LA CITTÀ DEL RE LEBBROSO

Capitolo I-X

Capitolo XI-XX

Capitolo XXI-XXX

Capitolo XXXI-XXXIII

​Conclusione

LA CITTÀ DEL RE LEBBROSO

Capitolo I-X

Capitolo I

La morte del S'hen-mheng

Un rombo metallico, che si ripercosse lungamente, con una vibrazione argentina, nell'ampia sala sorretta da venti colonne di legno dipinte a vivaci colori e cogli zoccoli coperti da lamine d'oro, fece bruscamente sussultare Lakon-tay.

L'invidiato ministro, preposto alla sorveglianza dei S'hen-mheng, i sacri elefanti bianchi del re, dinanzi a cui piccoli e grandi s'inchinavano, udendo quel colpo di gong sentì un fremito corrergli per tutto il corpo, mentre la sua fronte leggermente abbronzata si imperlava di grosse stille di sudore.

Con una mossa lenta, si alzò dal largo cuscino di seta azzurra a frange e ricami d'oro che gli serviva da sedile, mormorando con voce semispenta:

«M'annuncerà questo colpo la vita o la morte? La maledizione eterna di Sommona Kodom o la felicità? L'odio del re e del popolo, o nuovi onori e nuove grandezze? Oh mia Len-Pra, mia povera figlia!»

A quel nome, un'angoscia inesprimibile alterò il viso del ministro.

«O mia Len-Pra,» ripeté con voce tremante.

Poi con una mossa risoluta, che denotava l'uomo audace, fece alcuni passi innanzi, dirigendosi verso una porta di legno di tek, adorna di dorature, e dicendo a se stesso con voce energica:

«Lakon-tay non deve aver paura e saprà sfidare il castigo, pur sapendosi vittima dell'odio feroce d'un nemico sconosciuto.»

Posò la destra sulla maniglia d'argento e aperse la porta, scostando le ricche cortine di seta gialla a grandi fiori azzurri che pendevano lungo gli stipiti.

Un uomo entrò, curvandosi fino al suolo con profondo rispetto.
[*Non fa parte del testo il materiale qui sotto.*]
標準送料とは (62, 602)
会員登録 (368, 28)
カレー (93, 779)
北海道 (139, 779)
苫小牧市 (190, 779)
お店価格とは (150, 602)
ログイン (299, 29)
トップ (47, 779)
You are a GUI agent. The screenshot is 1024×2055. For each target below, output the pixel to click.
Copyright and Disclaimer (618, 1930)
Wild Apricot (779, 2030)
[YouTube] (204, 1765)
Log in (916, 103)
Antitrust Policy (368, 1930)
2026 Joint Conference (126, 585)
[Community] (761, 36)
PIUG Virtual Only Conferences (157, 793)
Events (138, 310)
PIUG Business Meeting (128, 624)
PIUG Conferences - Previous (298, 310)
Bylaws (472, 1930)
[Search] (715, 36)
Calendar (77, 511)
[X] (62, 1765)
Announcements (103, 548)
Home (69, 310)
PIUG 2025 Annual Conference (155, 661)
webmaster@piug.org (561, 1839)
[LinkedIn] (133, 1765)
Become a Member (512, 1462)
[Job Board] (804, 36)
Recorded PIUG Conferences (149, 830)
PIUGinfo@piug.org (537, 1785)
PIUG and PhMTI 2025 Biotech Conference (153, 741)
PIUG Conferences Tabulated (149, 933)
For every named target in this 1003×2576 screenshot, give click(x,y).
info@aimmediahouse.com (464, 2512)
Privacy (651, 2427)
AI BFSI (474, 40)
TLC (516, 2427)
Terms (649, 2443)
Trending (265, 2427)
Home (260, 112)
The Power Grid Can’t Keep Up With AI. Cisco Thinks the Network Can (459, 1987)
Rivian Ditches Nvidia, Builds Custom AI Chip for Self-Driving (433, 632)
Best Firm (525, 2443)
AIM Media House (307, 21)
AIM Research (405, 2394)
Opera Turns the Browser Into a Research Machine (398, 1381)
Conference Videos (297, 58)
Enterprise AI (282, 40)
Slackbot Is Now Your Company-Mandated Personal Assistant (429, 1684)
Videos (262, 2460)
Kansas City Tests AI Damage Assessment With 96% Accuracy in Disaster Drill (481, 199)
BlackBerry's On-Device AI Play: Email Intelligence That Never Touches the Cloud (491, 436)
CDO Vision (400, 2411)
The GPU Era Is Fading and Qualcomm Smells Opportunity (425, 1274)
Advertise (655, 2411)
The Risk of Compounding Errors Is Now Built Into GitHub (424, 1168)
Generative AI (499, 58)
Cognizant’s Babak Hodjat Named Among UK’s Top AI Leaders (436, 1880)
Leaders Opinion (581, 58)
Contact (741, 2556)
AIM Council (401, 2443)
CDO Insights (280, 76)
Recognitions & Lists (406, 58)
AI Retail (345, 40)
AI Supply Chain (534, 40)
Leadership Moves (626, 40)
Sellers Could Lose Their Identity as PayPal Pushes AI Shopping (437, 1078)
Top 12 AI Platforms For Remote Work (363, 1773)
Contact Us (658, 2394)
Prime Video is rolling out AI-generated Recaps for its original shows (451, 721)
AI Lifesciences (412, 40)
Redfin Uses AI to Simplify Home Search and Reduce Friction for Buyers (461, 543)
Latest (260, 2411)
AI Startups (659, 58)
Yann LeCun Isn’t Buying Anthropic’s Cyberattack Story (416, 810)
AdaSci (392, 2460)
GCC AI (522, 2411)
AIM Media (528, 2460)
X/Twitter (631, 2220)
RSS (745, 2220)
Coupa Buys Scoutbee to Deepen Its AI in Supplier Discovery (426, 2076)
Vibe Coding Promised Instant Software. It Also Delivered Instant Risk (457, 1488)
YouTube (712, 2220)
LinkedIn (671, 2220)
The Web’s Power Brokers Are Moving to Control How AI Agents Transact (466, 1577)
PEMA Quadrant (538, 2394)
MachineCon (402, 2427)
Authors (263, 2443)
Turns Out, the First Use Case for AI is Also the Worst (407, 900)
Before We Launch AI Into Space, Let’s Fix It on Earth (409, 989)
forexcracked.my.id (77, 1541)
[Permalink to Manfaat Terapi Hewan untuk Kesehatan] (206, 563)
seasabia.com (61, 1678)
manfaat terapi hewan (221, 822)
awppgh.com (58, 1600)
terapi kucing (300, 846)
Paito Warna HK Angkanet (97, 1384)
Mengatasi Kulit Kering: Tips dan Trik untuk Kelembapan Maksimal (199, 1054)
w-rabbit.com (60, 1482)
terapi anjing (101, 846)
Era un giovane di venticinque anni, dal portamento ardito e non cascante e molle come quello dei veri Siamesi, col naso affilato, gli zigomi sporgenti, gli occhi neri e lampeggianti, le labbra sanguigne ed i denti nerissimi pel continuo uso del betel.

Dal costume che indossava, una lunga camicia di seta bianca, con maniche larghissime come quelle dei Cinesi, si riconosceva in lui un mahatlek, ossia un paggio di corte.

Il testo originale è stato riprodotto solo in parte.